Fig. 1 (a to c) show the results of Bayesian clustering (BC) performed on tumour and adjacent healthy-looking tissue in datasets D1-D3. The cluster analysis results in data separation into several distinct coloured bands across the tumours from each dataset.
Bayesian clustering (BC) for the selected list of genes for the 3 GEO array-based datasets.
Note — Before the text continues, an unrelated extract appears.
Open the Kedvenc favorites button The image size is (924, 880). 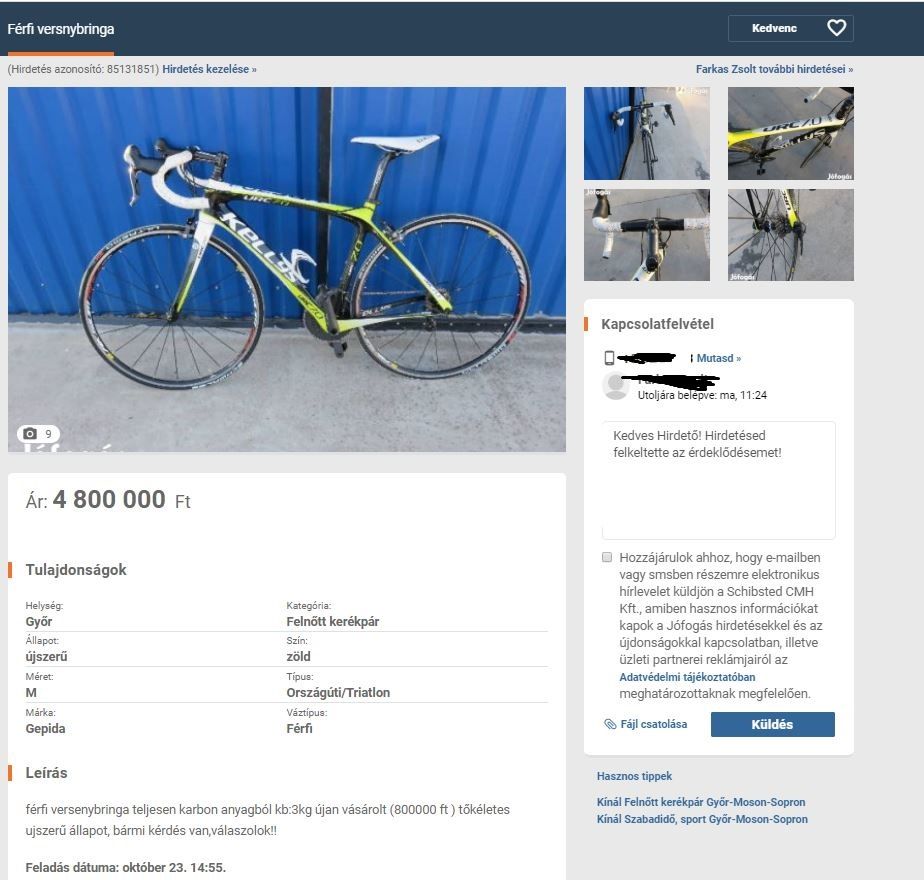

BC orders the genes according to their importance in discriminating between tissue types. Each row represents the methylation levels of the considered genes for the same tissue, while each columns represents the methylation levels of many tissues for the same gene. Darker shades on the heatmaps indicate higher methylation levels, while the right-hand side vertical bar indicates the tumour tissues in dark-blue and the normal-looking adjacent tissues in white. a) Dataset D1 b) Dataset D2 c) Dataset D3. All heatmaps contain the same ratio of tumours to healthy adjacent tissues. d) Frequency of indicative CIMP-status, calculated from the Illumina array-based data as indicated in Materials and Methods, for tissue clusters obtained by Bayesian Clustering on D1, D2, D3.
Summary of datasets D1, D2 and D3, containing locus-specific methylation data for colon cancer and adjacent healthy looking tissues, obtained with the array-based platform Illumina Infinium HumanMethylation27 (HM27).
D1 | D2 | D3 | |
---|---|---|---|
GEO ID | GSE25062 | GSE29490 | GSE27130 |
Origin | Fresh-frozen surgically removed colonic specimens, Groene Hart Hospital, Gouda, The Netherlands or the Ontario Tumor Bank Network (The Ontario Institute for Cancer Research, Ontario, Canada). | Fresh-frozen surgically removed colonic specimens, Department of Pathology, Bangabandhu Sheikh Mujib Medical University (BSMMU), Dhaka, Bangladesh. | Fresh-frozen colonic specimens from patients treated at Samsung Med- ical Center (Seoul, Korea). |
DNA extraction method | TRIzol Reagent (Invitrogen) | Puregene Core kit (Qiagen) | DNeasy Tissue kit (Qiagen) |
Cell lines | 0 | 0 | 12 |
Tumours | 125 | 24 | 118 |
Adjacent tissue | 29 | 24 | 118 |
No. loci selected for clustering | 48 | 24 | 43 |
Clustering for Dataset 3 (all 118 adjacent healthy tissue samples included). Bayesian Clustering (BC) performed on D3 with all 118 available adjacent samples included. Comparing sample content of clusters with those from Fig. 1c (subset of adjacent healthy tissue samples only included), the overlap in c1 is about 70% and, for c2 and c3 taken together - about 80%. Both c2 and c3 correspond to intermediary methylated tissues and the boundary between these clusters is very fuzzy, as they swap samples from Fig 1c to this figure.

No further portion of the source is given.